More responses to the manga essay are filtering in.
Johnny Bacardi notes several ancillary benefits and drawbacks stemming from manga’s ever-growing influence. He points out that if the book-sized manga format were the industry standard, mainstream creators would have a practical incentive for sticking with a book until a book-sized story arc was completed. But he’s a lot less enthusiastic about the influence of manga storytelling, which he feels resembles an Irishman’s diet and genitalia insofar as it’s all potatoes, no meat; he worries that much of manga’s success in the States is attributable to the insanely popular anime-slash-card-games the kids are into these days; and he’s concerned about the price point of bigger collections as well. I don’t think he’s got to worry about that last problem, though: Manga collections appear to retail for about ten bucks a pop, which is more in line with the price of a softcover novel rather than the expensive traditional trade paperback collections the American industry produces. (Kudos should be given to Marvel for keeping the price of their trades affordable, by the way.) Finally, he seems to grok the fact that adopting clean, uniform, well-designed trade dress is just another tool in the arsenal to effectively communicate your ideas–i.e. by getting people to buy the book that contains them.

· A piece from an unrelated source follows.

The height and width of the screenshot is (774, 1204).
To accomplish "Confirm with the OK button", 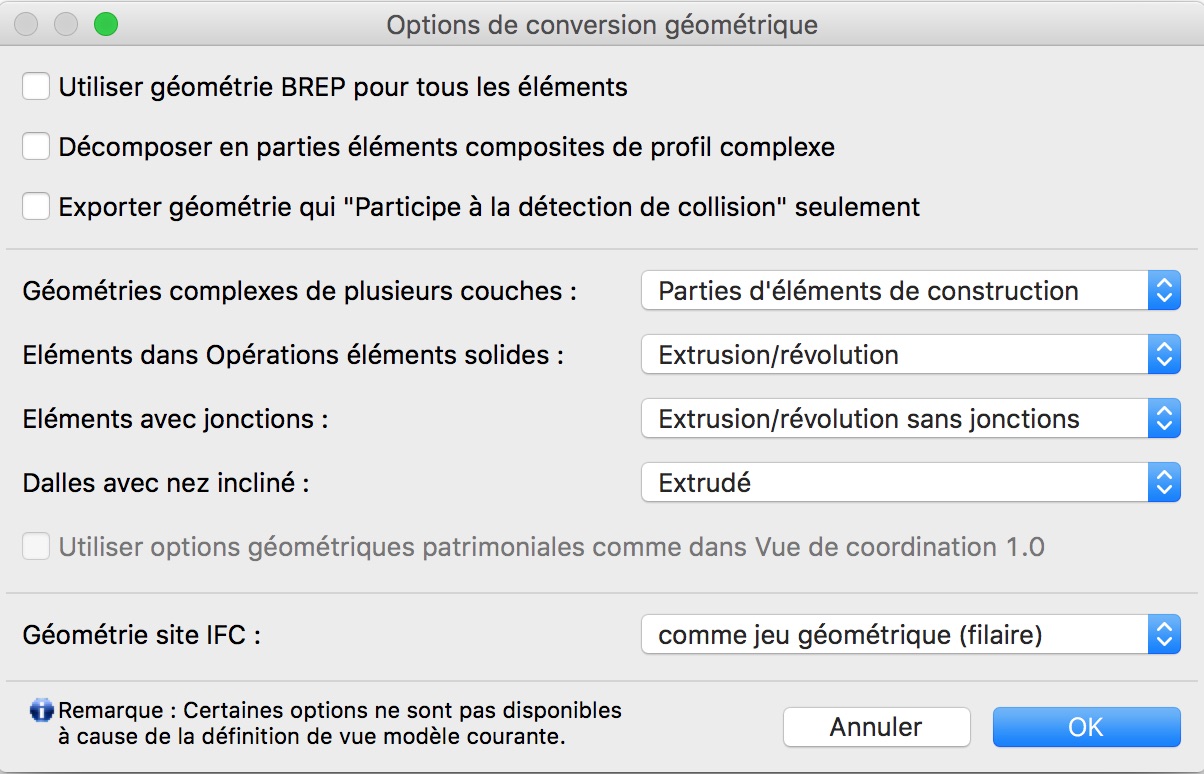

Bill Sherman, meanwhile, offers follow-ups to his follow-up, sparked by comments from Shawn Fumo (who also chimed in at Johnny B’s comment section) and Darren Madigan, who analyze the long strange trip of American manga editions to the format in which they’re currently enjoying so much success and the possible long strange trip that American comics will take as they struggle to break free of the dead-end floppy format, respectively. Intriguing stuff, though I think Madigan’s proposed multi-title magazine editions would likely fail to catch on. Indeed, Marvel did try to publish magazine compendia that included a month’s worth of a particular group of titles (I think they tried this with mags that reprinted the X-books, the Spider-Man books, the Ultimate books, and the Marvel Knights books, though this may be a couple of magazines too many), and newsstands adamantly refused to shelve them anywhere but with the regular old comic books, which no one’s buying.
Via email, former Comics Journal editor Tom Spurgeon writes to say that chasing the bookstore dollar is a fool’s errand for comics, and that success stories like Ghost World and the most popular manga books are the exceptions, not the potential future rule. While I think comics could and should do a lot better in bookstores, I do agree that it would be suicide to completely abandon the Direct Market, or to let it go under–which is why I’m humping manga so much, since it seems like the DM’s ticket to ride.
Finally, I received a translation of that Spanish-language blog post on the manga essay (courtesy of the illustrious Michael Suileabhain-Wilson). This fellow’s argument is that the success of manga in countries where superhero comics traditionally dominate is not much more or less than the fact that they’ve got virtually all the genre bases cover. This obvious point is nevertheless one I failed to make: American comics, focused as myopically as they are on superhero comics (and, in the altcomix realm, on bleak tales of man’s inability to successfully connect with man) are very clearly limiting their audience to people who want to read those kinds of stories. And while there happen to be a lot (of both), I think comics’ tent needs to be a little bigger, don’t you?